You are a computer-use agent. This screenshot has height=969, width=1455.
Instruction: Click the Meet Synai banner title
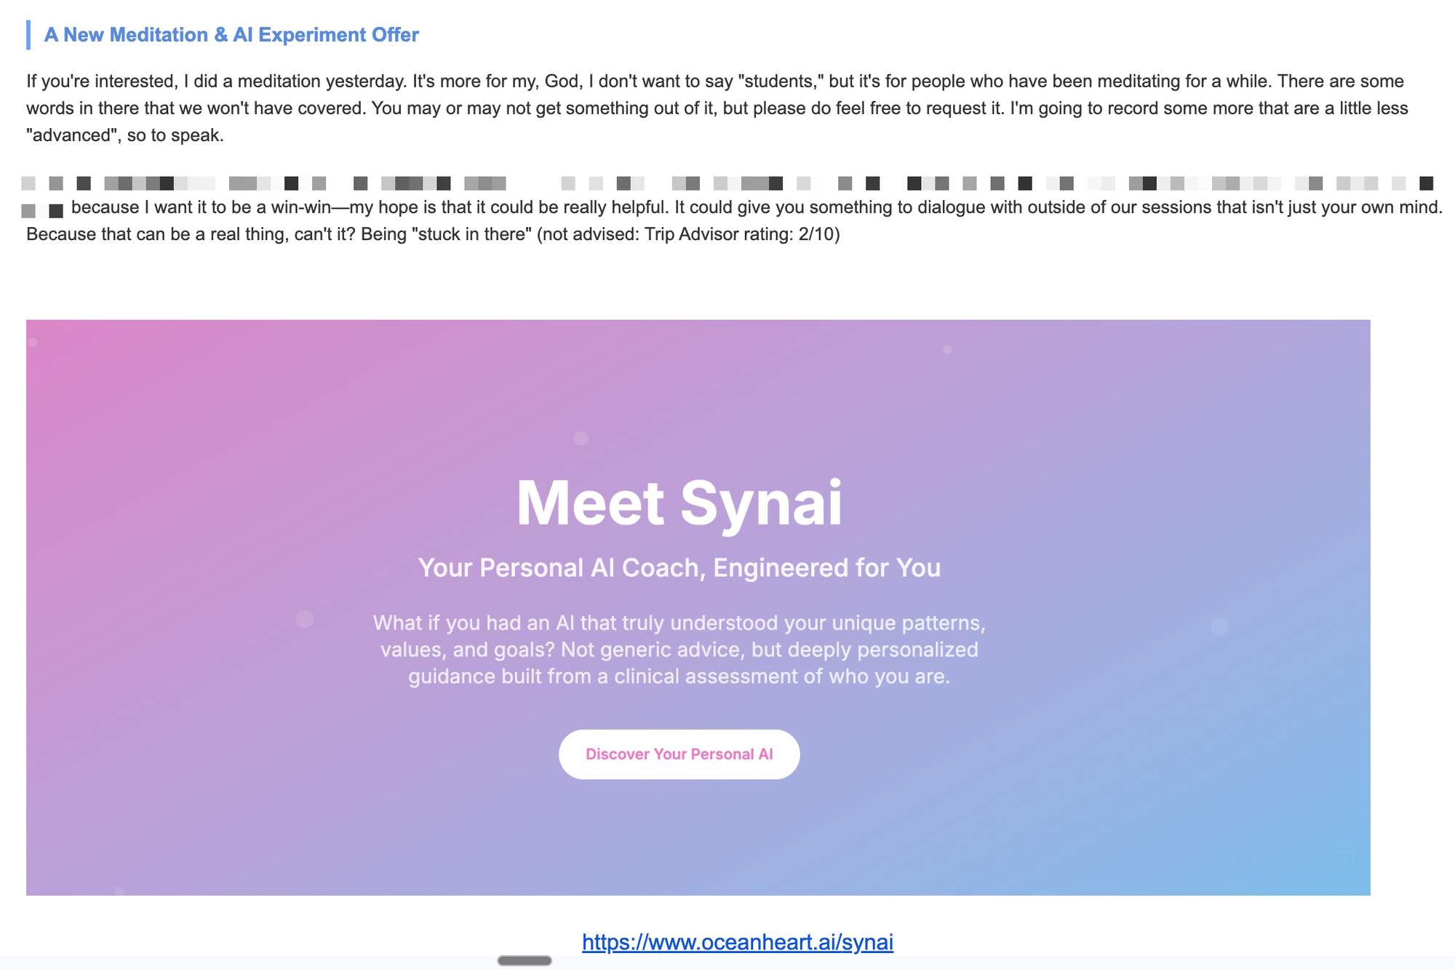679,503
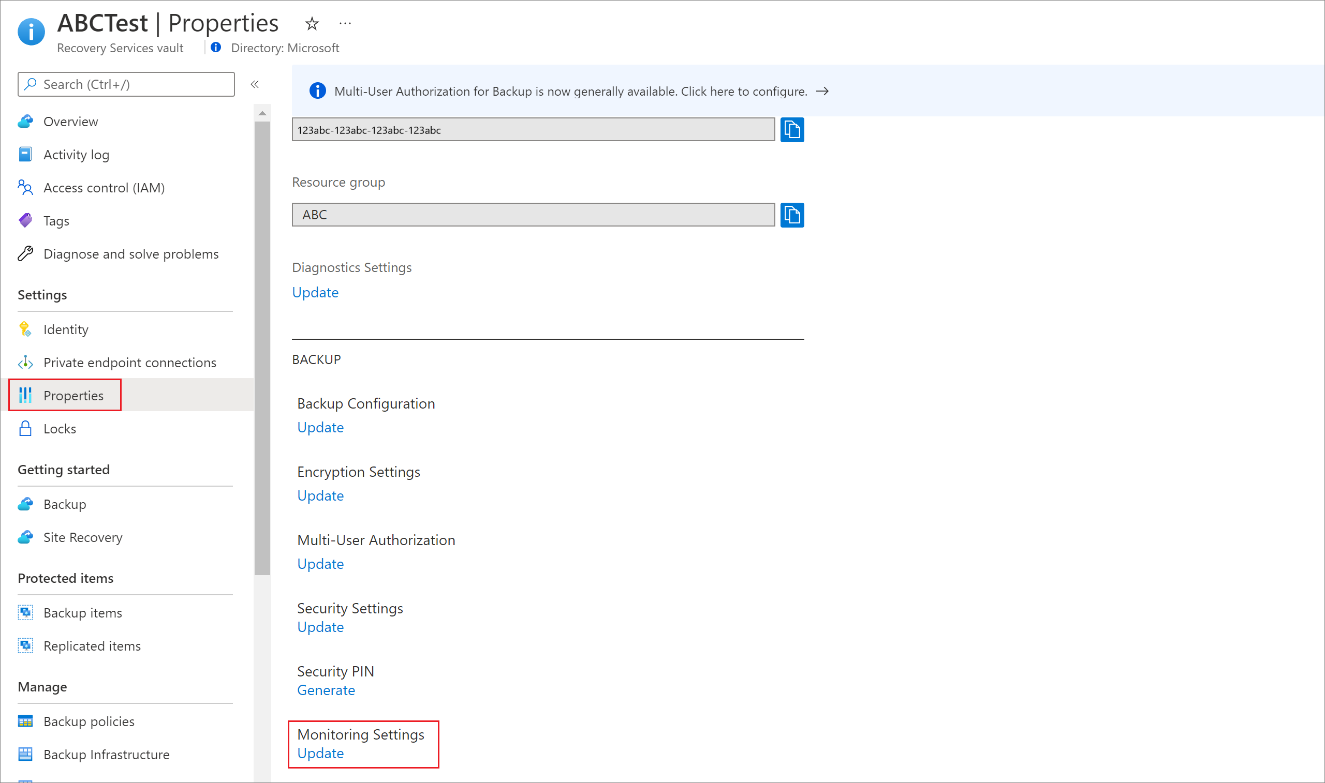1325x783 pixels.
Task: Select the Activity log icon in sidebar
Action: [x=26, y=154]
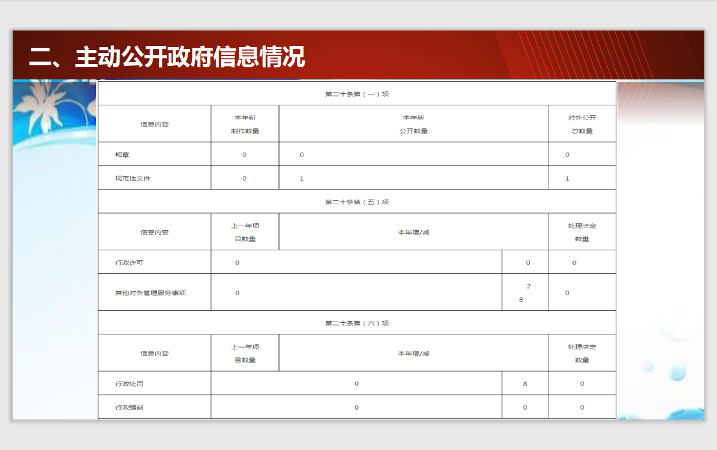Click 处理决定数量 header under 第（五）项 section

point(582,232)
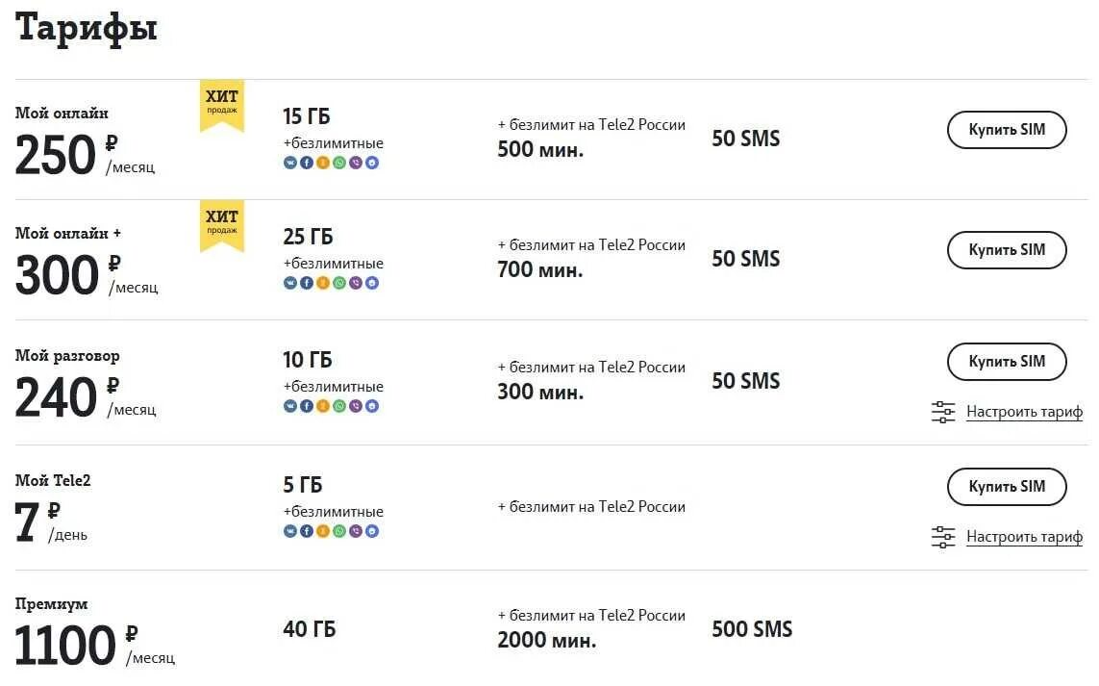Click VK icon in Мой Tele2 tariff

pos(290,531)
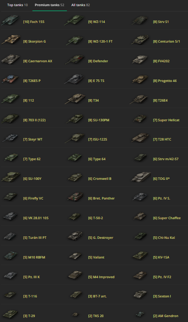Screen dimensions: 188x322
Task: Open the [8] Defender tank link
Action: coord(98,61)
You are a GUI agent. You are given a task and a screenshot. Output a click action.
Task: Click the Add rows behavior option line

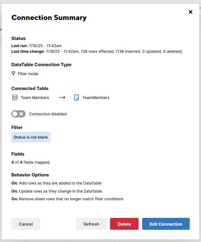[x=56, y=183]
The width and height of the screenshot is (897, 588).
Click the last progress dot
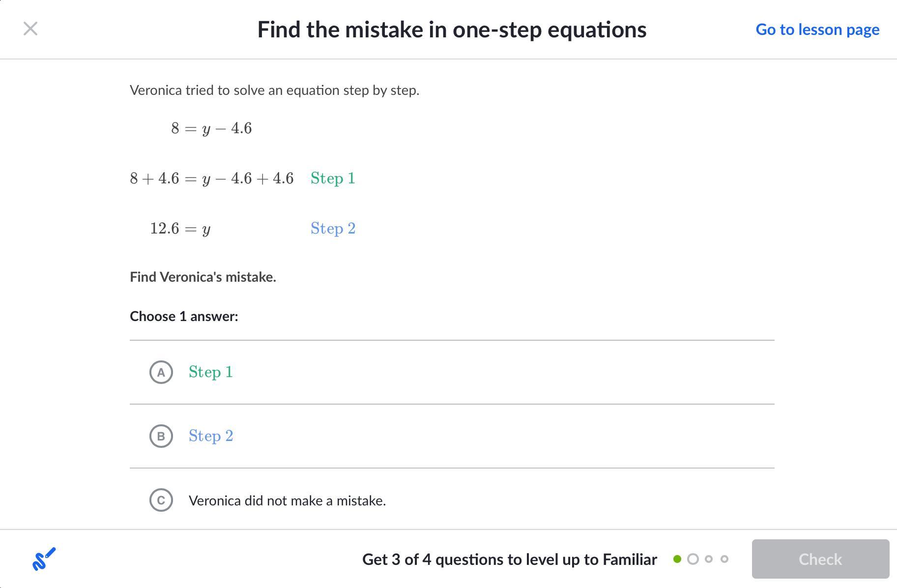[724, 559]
+===+
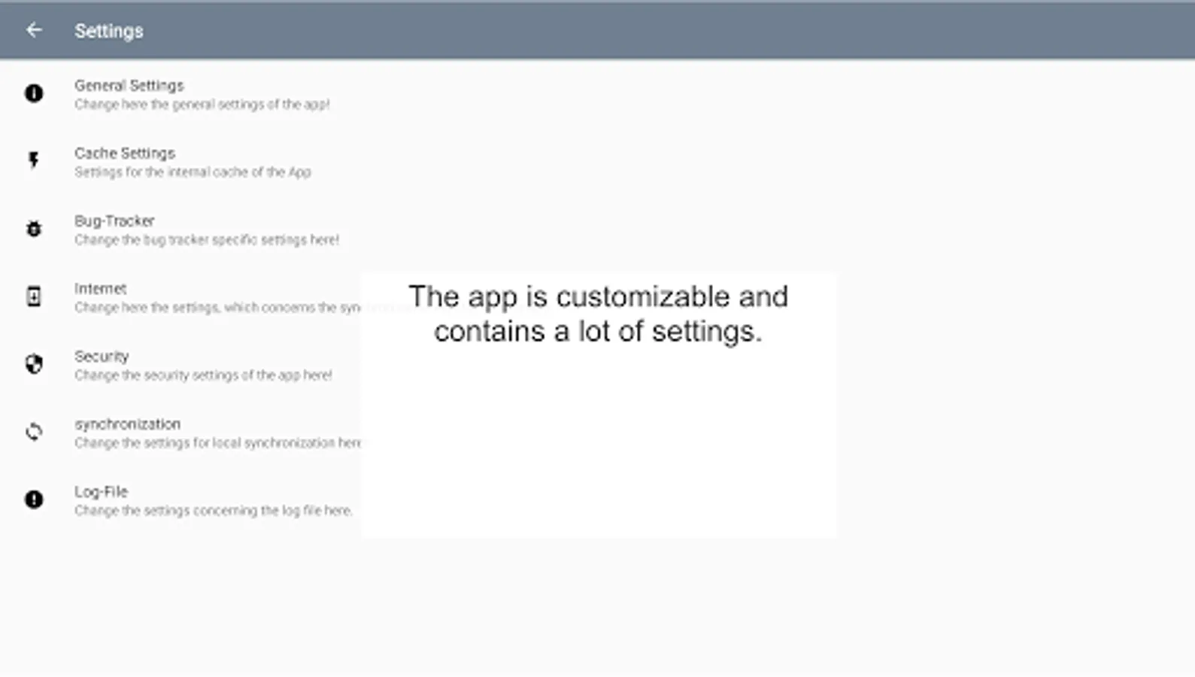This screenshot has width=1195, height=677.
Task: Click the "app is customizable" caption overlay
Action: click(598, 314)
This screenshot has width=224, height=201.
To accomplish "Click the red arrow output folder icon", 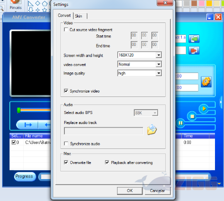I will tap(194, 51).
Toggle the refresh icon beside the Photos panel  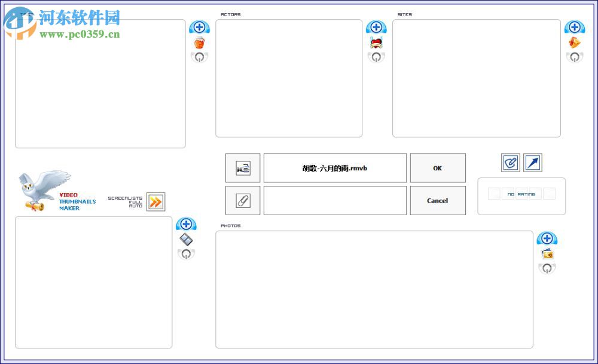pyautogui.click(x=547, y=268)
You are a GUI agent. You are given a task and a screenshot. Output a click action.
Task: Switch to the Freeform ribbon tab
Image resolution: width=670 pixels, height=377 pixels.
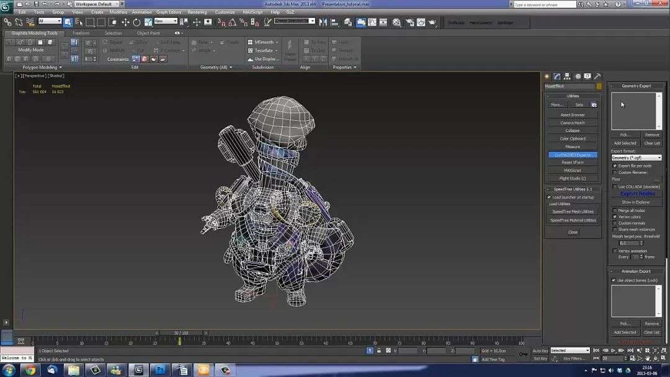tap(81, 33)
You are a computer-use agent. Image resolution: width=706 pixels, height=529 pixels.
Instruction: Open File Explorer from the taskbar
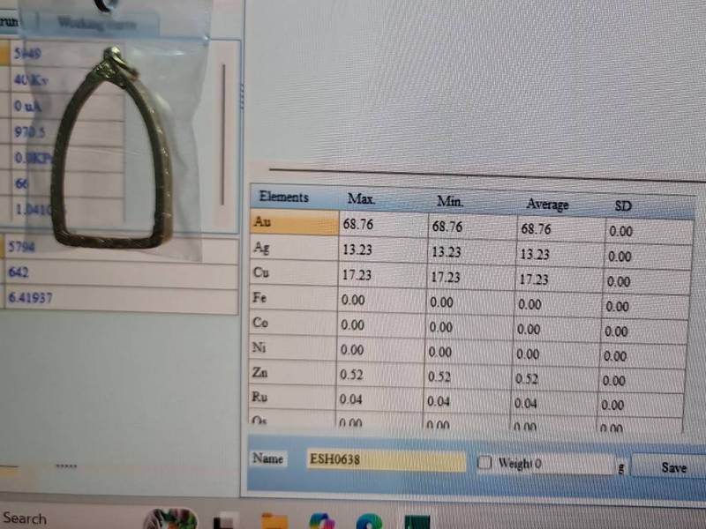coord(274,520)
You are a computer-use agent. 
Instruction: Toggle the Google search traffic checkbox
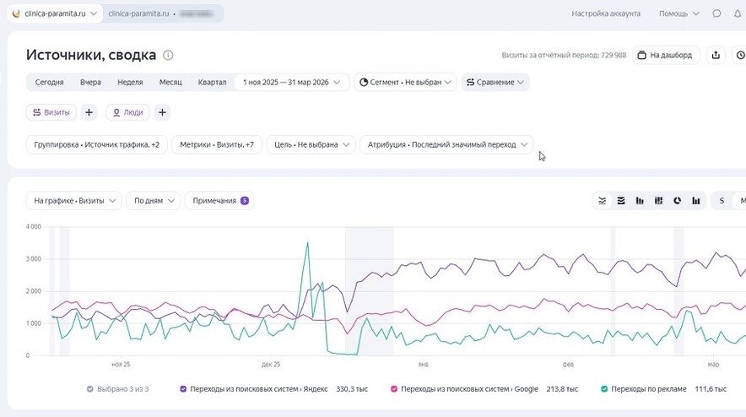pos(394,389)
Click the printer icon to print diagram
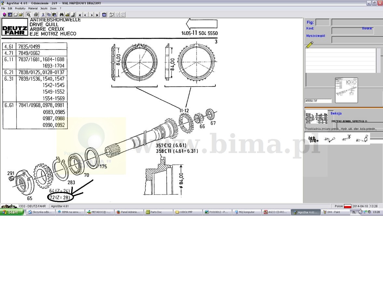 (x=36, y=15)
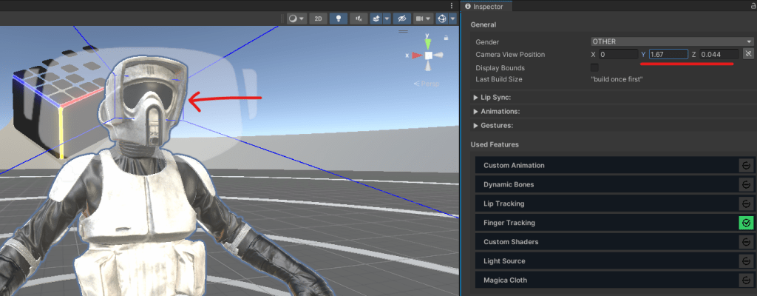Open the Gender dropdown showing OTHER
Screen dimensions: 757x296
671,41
+===+
= WHAT YOU ARE ASKED TO DO =
Look above for the line with "You are a computer-use agent. This" and the line with "The width and". Output those two and everything between them exactly, pictures excluded.

= RESPONSE TO THIS TASK =
You are a computer-use agent. This screenshot has height=969, width=1455.
Instruction: Click the Meet Synai banner title
679,503
1325x783 pixels.
Task: Select the Activity log icon in sidebar
Action: [x=26, y=154]
Click 处理决定数量 header under 第（五）项 section

point(582,232)
Click VK icon in Мой Tele2 tariff

pos(290,531)
Screen dimensions: 188x322
Task: Open the [8] Defender tank link
Action: coord(98,61)
You are a GUI agent. You are given a task and a screenshot. Output a click action.
Task: Click the Add rows behavior option line

[x=56, y=183]
The width and height of the screenshot is (897, 588).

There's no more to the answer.